### [Prompt]
Can you echo the records from the line that contains "This screenshot has width=1471, height=812." through the end, both ends included, without changing a character?

• • • • • • •

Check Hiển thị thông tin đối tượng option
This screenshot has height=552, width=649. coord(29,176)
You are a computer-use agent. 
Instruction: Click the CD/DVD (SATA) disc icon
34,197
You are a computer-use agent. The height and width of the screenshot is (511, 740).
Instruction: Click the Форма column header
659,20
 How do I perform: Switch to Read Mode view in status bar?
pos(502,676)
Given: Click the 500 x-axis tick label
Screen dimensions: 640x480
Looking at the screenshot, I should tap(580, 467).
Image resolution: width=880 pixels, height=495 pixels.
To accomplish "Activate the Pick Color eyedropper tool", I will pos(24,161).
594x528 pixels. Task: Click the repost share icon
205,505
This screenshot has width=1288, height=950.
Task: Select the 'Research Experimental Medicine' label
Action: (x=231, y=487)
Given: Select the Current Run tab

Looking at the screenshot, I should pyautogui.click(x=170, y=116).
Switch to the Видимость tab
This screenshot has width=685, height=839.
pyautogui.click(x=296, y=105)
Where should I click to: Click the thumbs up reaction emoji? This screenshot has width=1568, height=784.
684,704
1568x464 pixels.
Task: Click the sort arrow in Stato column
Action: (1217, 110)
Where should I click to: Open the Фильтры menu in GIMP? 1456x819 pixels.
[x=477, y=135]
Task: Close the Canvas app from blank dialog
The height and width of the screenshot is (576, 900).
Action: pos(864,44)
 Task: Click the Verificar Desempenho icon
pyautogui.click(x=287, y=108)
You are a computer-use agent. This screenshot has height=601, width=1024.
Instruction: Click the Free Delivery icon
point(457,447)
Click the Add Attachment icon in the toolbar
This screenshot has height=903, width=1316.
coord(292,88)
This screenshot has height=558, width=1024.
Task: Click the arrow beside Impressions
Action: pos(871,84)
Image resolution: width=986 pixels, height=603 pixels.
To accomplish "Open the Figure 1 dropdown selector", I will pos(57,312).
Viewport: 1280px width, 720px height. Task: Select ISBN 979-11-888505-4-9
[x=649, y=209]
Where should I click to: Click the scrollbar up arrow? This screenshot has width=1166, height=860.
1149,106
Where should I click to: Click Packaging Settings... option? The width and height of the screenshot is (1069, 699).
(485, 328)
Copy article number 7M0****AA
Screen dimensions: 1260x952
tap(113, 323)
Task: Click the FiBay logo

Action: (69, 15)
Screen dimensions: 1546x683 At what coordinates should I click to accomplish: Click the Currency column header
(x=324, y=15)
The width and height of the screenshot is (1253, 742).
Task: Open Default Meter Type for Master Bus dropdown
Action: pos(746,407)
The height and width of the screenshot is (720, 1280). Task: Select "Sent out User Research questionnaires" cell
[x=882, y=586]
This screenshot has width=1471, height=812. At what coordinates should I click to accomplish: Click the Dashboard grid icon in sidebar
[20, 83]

• • • • • • •

### [Solved exercise]
This screenshot has width=1471, height=812. At what coordinates should I click to accomplish: Click the Dashboard grid icon in sidebar
[20, 83]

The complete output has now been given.